== Task objective ==
Repeat the lines of the data below word for word, from the line containing "Task: Collapse Task" to the line containing "Action: click(x=937, y=221)", both included.

-- Begin Information shown --

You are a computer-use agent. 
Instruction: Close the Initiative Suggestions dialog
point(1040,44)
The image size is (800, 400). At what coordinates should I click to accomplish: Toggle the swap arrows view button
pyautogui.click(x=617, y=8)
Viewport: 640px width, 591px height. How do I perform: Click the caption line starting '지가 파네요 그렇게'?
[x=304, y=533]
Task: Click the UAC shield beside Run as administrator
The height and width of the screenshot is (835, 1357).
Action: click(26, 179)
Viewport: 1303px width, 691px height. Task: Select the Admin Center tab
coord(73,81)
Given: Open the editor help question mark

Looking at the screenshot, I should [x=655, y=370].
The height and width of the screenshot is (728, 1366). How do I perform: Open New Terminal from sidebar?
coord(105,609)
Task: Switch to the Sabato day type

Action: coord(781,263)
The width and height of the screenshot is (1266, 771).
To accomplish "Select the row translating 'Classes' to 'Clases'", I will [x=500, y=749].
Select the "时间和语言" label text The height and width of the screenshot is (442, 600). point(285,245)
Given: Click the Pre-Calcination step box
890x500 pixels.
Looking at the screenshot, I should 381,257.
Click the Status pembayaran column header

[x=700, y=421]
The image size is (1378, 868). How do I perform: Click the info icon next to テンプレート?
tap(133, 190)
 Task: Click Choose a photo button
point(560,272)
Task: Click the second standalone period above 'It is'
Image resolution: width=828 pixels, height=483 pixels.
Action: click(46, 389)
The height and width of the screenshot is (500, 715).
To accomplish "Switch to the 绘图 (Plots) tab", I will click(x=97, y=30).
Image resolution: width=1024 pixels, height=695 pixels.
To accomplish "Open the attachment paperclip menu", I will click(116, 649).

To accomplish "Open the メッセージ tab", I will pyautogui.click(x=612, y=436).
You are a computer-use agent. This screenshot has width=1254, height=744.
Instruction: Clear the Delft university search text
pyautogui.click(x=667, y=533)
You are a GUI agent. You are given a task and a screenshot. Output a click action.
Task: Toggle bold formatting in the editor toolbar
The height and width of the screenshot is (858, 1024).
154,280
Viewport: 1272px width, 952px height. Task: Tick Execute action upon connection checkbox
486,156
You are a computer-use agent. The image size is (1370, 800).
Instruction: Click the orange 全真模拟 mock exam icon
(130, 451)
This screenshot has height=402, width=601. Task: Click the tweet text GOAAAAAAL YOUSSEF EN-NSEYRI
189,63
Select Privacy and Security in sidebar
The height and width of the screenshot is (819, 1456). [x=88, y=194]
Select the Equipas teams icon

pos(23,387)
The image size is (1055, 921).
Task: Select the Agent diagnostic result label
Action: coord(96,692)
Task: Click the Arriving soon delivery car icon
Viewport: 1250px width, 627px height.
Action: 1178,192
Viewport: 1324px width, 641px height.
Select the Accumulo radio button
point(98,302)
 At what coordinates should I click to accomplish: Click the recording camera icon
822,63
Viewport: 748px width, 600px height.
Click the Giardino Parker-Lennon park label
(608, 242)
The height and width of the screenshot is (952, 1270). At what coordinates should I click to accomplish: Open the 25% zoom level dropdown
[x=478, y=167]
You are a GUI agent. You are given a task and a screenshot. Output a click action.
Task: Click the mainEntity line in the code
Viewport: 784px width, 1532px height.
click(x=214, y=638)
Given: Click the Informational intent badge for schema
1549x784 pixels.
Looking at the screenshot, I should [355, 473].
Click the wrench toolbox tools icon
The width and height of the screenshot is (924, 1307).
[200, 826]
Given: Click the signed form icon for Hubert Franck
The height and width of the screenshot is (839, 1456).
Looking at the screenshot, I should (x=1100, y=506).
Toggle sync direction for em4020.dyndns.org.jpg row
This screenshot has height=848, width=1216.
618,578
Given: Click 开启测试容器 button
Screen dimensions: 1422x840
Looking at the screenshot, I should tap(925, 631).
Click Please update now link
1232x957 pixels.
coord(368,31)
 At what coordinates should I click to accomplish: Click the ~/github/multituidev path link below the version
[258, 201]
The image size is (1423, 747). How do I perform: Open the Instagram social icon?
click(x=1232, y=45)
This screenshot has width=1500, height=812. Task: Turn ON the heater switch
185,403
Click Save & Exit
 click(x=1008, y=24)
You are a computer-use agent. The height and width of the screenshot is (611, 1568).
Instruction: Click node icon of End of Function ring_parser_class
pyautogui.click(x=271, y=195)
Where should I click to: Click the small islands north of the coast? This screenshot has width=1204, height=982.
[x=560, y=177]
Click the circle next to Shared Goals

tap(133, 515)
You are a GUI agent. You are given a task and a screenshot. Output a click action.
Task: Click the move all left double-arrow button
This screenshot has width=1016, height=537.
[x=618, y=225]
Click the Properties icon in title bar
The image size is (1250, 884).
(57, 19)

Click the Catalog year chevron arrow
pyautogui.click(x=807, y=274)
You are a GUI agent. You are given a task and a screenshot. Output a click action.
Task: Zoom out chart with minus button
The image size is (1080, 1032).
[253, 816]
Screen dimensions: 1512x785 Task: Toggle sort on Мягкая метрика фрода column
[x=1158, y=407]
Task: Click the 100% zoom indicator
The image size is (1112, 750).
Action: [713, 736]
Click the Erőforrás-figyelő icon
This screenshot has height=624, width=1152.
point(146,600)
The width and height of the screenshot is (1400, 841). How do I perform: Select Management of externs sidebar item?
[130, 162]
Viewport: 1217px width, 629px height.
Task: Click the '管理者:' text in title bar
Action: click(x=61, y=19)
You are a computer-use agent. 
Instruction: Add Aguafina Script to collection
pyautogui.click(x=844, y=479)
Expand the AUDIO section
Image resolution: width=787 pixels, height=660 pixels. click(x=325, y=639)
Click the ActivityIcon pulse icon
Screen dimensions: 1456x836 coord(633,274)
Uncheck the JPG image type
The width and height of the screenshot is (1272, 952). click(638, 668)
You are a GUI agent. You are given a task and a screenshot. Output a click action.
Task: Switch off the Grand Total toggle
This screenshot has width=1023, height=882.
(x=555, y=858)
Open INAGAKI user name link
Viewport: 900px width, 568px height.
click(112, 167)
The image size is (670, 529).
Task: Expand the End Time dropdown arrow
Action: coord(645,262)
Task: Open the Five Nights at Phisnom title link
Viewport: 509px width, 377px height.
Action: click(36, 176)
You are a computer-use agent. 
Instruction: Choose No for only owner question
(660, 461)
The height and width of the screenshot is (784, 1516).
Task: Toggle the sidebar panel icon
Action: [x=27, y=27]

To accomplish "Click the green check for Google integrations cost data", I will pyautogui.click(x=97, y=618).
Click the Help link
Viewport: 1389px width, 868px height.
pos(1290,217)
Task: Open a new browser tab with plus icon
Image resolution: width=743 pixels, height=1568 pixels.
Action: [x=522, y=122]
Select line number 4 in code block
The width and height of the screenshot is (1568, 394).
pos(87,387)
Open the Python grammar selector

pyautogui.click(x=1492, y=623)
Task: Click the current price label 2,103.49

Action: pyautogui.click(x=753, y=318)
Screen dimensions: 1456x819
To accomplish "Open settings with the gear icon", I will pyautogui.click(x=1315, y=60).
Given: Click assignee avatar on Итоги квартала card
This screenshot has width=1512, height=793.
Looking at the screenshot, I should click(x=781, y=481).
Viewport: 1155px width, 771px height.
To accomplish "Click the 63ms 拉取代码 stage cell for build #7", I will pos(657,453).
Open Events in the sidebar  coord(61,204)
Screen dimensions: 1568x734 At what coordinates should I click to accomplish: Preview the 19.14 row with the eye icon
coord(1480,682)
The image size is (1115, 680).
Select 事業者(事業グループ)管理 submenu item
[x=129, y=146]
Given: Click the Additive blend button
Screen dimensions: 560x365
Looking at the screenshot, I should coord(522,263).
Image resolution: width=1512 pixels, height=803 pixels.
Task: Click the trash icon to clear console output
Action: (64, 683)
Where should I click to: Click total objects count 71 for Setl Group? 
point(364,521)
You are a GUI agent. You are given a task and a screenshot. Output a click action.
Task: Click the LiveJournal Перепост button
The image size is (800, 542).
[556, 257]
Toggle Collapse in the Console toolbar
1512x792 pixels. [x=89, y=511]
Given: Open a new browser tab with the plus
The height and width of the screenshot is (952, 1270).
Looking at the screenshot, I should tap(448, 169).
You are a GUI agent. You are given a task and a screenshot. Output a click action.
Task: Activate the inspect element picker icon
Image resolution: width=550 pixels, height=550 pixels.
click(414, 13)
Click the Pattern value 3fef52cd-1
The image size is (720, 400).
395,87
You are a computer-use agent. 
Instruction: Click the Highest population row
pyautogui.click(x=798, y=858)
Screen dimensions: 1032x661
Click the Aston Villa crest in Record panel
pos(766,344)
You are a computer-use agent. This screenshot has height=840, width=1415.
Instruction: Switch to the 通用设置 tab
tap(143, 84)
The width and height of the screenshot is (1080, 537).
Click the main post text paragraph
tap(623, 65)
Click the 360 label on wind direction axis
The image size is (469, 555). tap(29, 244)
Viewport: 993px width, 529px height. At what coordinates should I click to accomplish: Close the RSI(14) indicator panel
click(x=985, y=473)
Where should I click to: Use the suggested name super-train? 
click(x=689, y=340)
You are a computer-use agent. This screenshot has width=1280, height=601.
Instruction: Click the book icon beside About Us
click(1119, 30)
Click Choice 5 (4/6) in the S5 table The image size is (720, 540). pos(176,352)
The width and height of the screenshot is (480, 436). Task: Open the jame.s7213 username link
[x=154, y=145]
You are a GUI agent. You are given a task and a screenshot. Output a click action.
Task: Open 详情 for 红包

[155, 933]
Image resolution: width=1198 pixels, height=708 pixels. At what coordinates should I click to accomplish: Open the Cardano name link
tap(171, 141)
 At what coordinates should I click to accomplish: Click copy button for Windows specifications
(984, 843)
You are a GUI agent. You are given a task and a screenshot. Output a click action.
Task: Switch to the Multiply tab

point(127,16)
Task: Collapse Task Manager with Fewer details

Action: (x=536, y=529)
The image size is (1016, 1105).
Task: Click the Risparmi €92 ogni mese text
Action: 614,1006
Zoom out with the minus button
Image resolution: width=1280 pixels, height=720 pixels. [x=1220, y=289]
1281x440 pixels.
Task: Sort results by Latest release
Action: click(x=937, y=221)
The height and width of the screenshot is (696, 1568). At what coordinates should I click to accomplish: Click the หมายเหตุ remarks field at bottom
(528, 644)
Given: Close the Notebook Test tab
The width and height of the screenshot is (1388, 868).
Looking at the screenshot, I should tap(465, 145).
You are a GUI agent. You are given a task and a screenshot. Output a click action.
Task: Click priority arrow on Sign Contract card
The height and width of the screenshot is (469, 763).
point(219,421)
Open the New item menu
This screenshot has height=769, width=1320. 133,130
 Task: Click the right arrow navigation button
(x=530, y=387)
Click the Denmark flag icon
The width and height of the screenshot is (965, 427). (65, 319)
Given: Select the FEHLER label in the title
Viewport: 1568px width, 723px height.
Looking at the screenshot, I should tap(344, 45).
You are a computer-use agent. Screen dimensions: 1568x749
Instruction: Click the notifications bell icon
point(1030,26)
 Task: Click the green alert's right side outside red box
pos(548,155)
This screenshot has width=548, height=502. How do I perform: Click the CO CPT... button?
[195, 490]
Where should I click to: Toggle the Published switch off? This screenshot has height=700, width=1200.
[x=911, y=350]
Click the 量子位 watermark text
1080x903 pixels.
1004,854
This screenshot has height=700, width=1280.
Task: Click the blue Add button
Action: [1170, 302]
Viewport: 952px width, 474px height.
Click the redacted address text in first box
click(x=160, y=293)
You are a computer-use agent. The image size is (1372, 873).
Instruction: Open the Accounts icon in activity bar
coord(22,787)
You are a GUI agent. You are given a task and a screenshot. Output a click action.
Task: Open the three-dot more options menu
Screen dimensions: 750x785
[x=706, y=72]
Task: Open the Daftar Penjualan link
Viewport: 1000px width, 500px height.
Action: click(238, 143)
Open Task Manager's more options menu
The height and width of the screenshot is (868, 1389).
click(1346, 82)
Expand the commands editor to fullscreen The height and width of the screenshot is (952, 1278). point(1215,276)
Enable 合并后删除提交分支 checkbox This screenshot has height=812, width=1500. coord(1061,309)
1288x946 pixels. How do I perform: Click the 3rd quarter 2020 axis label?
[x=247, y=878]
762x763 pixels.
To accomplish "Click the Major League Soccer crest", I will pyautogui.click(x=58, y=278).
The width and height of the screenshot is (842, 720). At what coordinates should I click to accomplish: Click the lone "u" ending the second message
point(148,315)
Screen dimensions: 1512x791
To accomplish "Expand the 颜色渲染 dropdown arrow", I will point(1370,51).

-- End Information shown --

== Written solution ==
Task: Collapse Task Manager with Fewer details

Action: (x=536, y=529)
The image size is (1016, 1105).
Task: Click the Risparmi €92 ogni mese text
Action: 614,1006
Zoom out with the minus button
Image resolution: width=1280 pixels, height=720 pixels. [x=1220, y=289]
1281x440 pixels.
Task: Sort results by Latest release
Action: click(x=937, y=221)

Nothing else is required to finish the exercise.